Jadin O'Brien

Personal information
- Nationality: American
- Born: May 8, 2002 (age 24) Massachusetts, U.S.

Sport
- Sport: Athletics
- Event(s): Heptathlon, Pentathlon

Achievements and titles
- Personal best(s): Heptathlon: 6234 (Eugene, 2024) Pentathlon: 4596 (Virginia Beach, 2025)

Medal record
Women's athletics
Representing United States
NACAC U23 Championships
| Gold medal – first place | 2023 San Jose | Heptathlon |

= Jadin O'Brien =

American multi-event athlete (born 2002)

Jadin O'Brien (born May 8, 2002) is an American multi-event athlete and bobsledder. She has won multiple NCAA titles in the pentathlon and won the gold medal at the 2023 NACAC U23 Championships in the heptathlon. She competed for the United States at the 2026 Winter Olympics.

==Early life==
From Pewaukee, Wisconsin, her father is former NFL player Kevin O'Brien and her mother Leslie was a track athlete.
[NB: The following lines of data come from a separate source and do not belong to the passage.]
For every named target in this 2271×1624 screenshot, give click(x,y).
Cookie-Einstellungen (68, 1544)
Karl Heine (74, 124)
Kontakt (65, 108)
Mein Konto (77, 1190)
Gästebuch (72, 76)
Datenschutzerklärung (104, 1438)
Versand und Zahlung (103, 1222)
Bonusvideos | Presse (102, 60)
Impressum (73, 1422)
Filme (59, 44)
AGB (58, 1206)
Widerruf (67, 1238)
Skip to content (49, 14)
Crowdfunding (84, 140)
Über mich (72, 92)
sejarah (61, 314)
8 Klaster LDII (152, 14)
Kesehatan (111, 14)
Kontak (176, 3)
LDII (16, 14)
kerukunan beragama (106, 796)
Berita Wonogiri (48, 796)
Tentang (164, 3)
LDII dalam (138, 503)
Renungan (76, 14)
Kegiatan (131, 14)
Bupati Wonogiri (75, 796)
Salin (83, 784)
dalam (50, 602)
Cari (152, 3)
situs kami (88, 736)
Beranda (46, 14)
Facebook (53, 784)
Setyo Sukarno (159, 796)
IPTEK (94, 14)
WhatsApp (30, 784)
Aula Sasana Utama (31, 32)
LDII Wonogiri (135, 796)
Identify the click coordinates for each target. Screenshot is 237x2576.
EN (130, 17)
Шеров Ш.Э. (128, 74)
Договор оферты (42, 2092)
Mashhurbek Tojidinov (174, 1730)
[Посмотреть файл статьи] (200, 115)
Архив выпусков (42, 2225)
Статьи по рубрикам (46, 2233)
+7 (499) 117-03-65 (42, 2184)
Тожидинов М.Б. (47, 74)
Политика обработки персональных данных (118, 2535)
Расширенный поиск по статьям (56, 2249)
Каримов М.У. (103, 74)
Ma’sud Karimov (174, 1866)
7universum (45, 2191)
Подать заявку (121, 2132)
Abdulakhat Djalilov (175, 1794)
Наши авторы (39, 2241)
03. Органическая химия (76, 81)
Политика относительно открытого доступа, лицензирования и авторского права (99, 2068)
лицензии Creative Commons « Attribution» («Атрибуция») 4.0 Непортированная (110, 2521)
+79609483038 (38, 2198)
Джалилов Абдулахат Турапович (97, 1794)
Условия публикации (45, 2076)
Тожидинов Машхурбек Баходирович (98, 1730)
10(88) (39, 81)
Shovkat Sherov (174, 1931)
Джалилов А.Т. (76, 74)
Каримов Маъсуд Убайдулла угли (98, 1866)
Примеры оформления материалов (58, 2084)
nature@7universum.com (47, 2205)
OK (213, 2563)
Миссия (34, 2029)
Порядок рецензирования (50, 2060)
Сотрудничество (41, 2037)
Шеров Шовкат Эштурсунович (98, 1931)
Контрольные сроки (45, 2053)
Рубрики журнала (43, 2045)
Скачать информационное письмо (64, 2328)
She played numerous sports as a youngster before focusing on athletics in her freshman year at Divine Savior Holy Angels High School. She began attending University of Notre Dame in 2020.

==Career==
===Track and field===
She finished twelfth in the US Olympic Trials in the heptathlon in 2021. In 2023, she won the 2023 NCAA Championship pentathlon title. She won the heptathlon at the 2023 NACAC U23 Championships.

She suffered a stress fracture in her shin which limited her 2023 outdoor track season however, but retained her NCAA Indoor pentathlon title in 2024. In April 2024, she set a school record in the women's heptathlon, scoring 6115 points in California. She finished runner-up to Timara Chapman at the NCAA Outdoor Championships in Eugene, Oregon in June 2024, with a tally of 6234 points. She finished seventh in the heptathlon at the US Olympic Trials in June 2024.

She won the 2025 NCAA Championship indoor pentathlon title on March 14, 2025, in Virginia Beach, ahead of Sofia Yakushina. She did so with a personal-best 4596 points and became the first woman to win three consecutive titles since Kendell Williams.

In June 2025, she was runner-up to Pippi Lotta Enok in the heptathlon at the 2025 NCAA Outdoor Championships in Eugene, Oregon with 6256 points. She placed fifth overall in the heptathlon at the 2025 USA Outdoor Track and Field Championships, finishing on 5991 points.

===Bobsleigh===
In 2025, she was linked to a try-out for the USA Bobsleigh team. In January 2026, she was named as a member of the United States bobsleigh team for the 2026 Winter Olympics.